- [Given records]:
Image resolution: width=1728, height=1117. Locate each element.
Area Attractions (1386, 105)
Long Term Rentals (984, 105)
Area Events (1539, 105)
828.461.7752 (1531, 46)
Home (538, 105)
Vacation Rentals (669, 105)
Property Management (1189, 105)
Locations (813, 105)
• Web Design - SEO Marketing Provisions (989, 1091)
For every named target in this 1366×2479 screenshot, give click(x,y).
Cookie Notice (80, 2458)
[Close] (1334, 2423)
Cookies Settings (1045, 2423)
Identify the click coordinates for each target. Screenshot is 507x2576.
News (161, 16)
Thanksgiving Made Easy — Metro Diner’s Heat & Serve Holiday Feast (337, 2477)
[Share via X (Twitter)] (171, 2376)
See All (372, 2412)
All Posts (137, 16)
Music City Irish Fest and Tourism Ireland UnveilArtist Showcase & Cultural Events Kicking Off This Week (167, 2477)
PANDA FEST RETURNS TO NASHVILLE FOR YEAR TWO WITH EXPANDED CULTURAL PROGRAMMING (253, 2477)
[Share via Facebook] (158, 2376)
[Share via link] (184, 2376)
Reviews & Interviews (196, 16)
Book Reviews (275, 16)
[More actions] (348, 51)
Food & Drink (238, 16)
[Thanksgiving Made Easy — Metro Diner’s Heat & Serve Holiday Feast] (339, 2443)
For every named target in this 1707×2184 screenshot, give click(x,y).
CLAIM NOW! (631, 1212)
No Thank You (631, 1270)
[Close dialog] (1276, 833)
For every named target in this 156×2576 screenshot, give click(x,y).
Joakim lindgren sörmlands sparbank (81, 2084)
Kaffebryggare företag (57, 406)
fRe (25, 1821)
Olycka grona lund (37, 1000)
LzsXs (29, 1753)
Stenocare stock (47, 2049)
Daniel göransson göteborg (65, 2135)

- [About this exercise]:
Return verbatim each line from the one that mentions "Joakim lindgren sörmlands sparbank (81, 2084)" to the end of the entries, inclusive.

- [Output for this task]:
Joakim lindgren sörmlands sparbank (81, 2084)
Kaffebryggare företag (57, 406)
fRe (25, 1821)
Olycka grona lund (37, 1000)
LzsXs (29, 1753)
Stenocare stock (47, 2049)
Daniel göransson göteborg (65, 2135)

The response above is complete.